Dr. Rich McCormick is confident the frenzied focus on the stimulus measure will backfire. The Republican physician, who was narrowly defeated by Bourdeaux in November to represent the Gwinnett County-based district, plans to make her support for the measure a driving point for his 2022 rematch.

“There is so much wrong with that bill that, like usual, it doesn’t make up for the little good it does,” said McCormick, who took aim at attempts to limit states from using the stimulus funding to finance tax breaks and echoed critiques that it rewards states with less robust economies.

“She and her friends see no limit to how much money they can spend, despite its impact on us and our children,” he said.

Congressional Democrats have put Bourdeaux, one of the most vulnerable incumbents in the U.S. House, at the forefront of the debate. On Wednesday, her bill for an extension of the Paycheck Protection Program for small businesses sidelined during the pandemic was approved in a bipartisan vote.

“I’m here to work — not for Democrats or against Republicans, but for the people of Georgia’s 7th District,” Bourdeaux said after the measure passed, noting that she was the first freshman lawmaker to see a bill brought to a vote.

Help or punishment?

Even down the ticket, the stimulus plan has emerged as a stark dividing line in Georgia politics.

Democrats need little reminder of the backlash over President Barack Obama’s most sweeping legislation — the Affordable Care Act and an economic stimulus — that was criticized by some liberals as too compromising and slammed by Republicans as a government overreach.

“We want to let our constituency know this act is for you,” state Rep. Erica Thomas, one of the top Democrats in the Georgia House, said at a Statehouse press conference. “This act is going to help millions of Georgians get back on track.”

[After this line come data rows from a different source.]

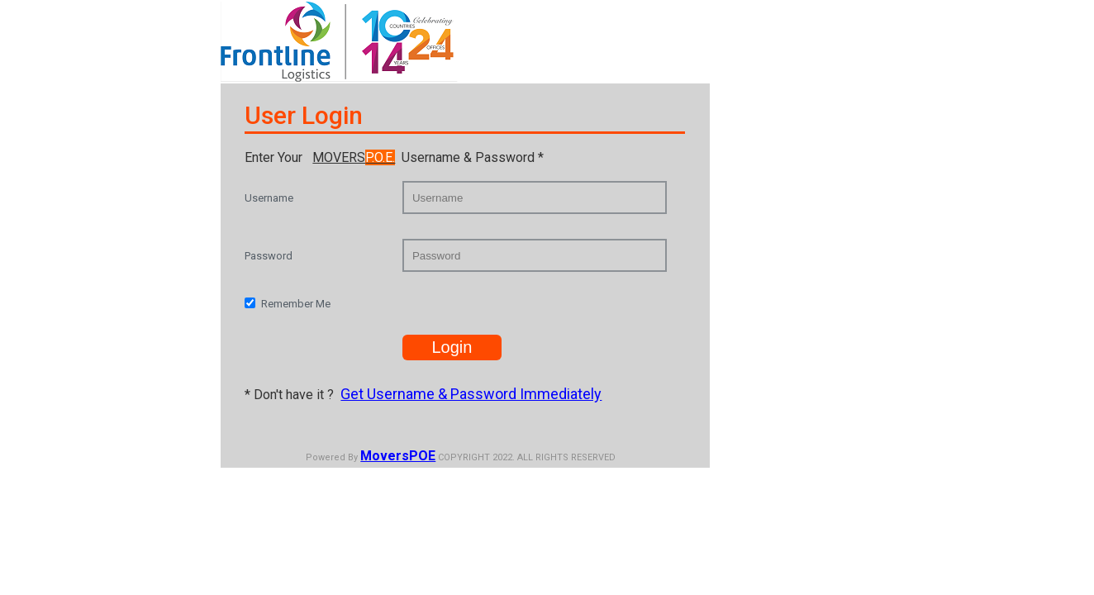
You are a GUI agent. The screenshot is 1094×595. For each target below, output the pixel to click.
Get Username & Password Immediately (471, 393)
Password (269, 256)
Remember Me (296, 304)
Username (269, 198)
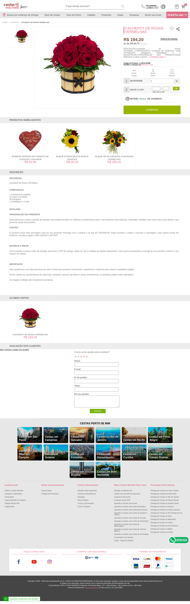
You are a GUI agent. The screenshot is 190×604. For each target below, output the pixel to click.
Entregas (14, 22)
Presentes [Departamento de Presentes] (106, 15)
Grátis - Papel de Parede (123, 540)
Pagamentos (10, 506)
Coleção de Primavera (49, 494)
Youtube (34, 562)
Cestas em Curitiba (129, 456)
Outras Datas (46, 490)
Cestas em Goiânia (51, 456)
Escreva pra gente (91, 587)
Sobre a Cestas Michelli (14, 490)
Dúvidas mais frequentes (87, 490)
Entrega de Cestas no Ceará (162, 522)
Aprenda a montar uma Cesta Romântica (130, 506)
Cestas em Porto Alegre (159, 438)
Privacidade (9, 497)
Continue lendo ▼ (158, 57)
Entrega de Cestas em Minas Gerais (165, 500)
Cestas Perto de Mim (95, 423)
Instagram (49, 562)
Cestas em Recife (134, 439)
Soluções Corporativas (13, 494)
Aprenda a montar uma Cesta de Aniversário (131, 521)
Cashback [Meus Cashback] (163, 6)
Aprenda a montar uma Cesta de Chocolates (131, 534)
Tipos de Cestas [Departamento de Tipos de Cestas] (52, 15)
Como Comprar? (84, 506)
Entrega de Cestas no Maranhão (163, 519)
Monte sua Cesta (153, 15)
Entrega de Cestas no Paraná (162, 506)
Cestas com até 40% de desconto (127, 494)
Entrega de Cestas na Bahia (161, 529)
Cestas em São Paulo (28, 438)
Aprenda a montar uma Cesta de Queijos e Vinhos (130, 514)
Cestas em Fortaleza (77, 456)
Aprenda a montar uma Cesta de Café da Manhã (130, 530)
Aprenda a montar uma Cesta (125, 503)
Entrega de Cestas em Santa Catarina (165, 510)
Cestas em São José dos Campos (28, 454)
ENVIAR (97, 411)
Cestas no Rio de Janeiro (107, 438)
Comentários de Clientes (123, 537)
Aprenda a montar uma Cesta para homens (131, 510)
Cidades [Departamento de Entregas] (91, 15)
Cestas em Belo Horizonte (107, 473)
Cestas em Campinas (51, 438)
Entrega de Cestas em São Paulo (163, 494)
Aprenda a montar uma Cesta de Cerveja (130, 518)
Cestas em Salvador (77, 438)
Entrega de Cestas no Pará (161, 516)
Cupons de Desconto (122, 497)
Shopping (134, 15)
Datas (120, 15)
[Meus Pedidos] (177, 6)
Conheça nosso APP (122, 500)
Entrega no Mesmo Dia (123, 490)
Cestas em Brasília (77, 473)
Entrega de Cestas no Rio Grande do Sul (166, 513)
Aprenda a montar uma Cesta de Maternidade (126, 525)
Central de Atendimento (87, 494)
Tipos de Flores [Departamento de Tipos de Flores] (73, 15)
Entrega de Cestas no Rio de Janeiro (165, 497)
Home (4, 22)
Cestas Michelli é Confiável (15, 500)
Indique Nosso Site (12, 503)
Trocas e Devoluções (86, 503)
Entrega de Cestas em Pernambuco (164, 526)
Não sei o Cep (159, 92)
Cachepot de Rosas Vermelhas (30, 334)
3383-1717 (152, 7)
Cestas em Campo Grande (158, 456)
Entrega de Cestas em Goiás (162, 532)
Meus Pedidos (83, 500)
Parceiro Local (147, 65)
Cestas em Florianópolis (105, 456)
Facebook (19, 562)
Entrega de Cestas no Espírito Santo (165, 503)
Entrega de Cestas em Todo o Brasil (164, 490)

Still stinging from losing the November presidential election and the January runoffs, Republicans are racing to frame the stimulus package as a broad giveaway. But the party is gripped with its own internal battle over the legacy of former President Donald Trump, who also supported big spending that broke with a generation of GOP orthodoxy over fiscal restraint.

Gov. Brian Kemp, facing an expected rematch against Democrat Stacey Abrams next year, has made it his mission to sully the stimulus plan, excoriating it at nearly every speech he gives — even vaccine-related press conferences.

Like other GOP state leaders, Kemp has laced into the funding formula that he said amounts to a “blue state bailout” because it provides more money for larger states with struggling economies and gives Georgia the short shrift.

“People want and deserve COVID relief, and I certainly support that in a targeted way. Unfortunately, Georgians are treated unfairly in the relief bill,” Kemp said after a ceremony this week celebrating the construction of a new convention center in Savannah.

“The states that have done better economically, that made the tough choices to methodically open their economies are getting punished,” Kemp said. “Georgians are the losers in this.”

Even as Democrats note that the GOP’s proposed relief plans didn’t include any direct payments to state and local governments, Republicans have amplified their critiques that characterize much of the $1.9 trillion package as “fluff.”

One often-repeated talking point, especially from members of the conservative House Freedom Caucus, is that only 9% of spending went to actual COVID-19 relief. The remaining 91% includes the state and local dollars, stimulus for families and businesses, money for schools and other extended unemployment insurance.

U.S. Rep. Jody Hice, R-Greensboro, is among the members who have repeated this 9% statistic.

“This is just a horrible bill,” he told Newsmax recently. “And it’s continuing down a path of bankrupting our country when we need to be opening our economy.”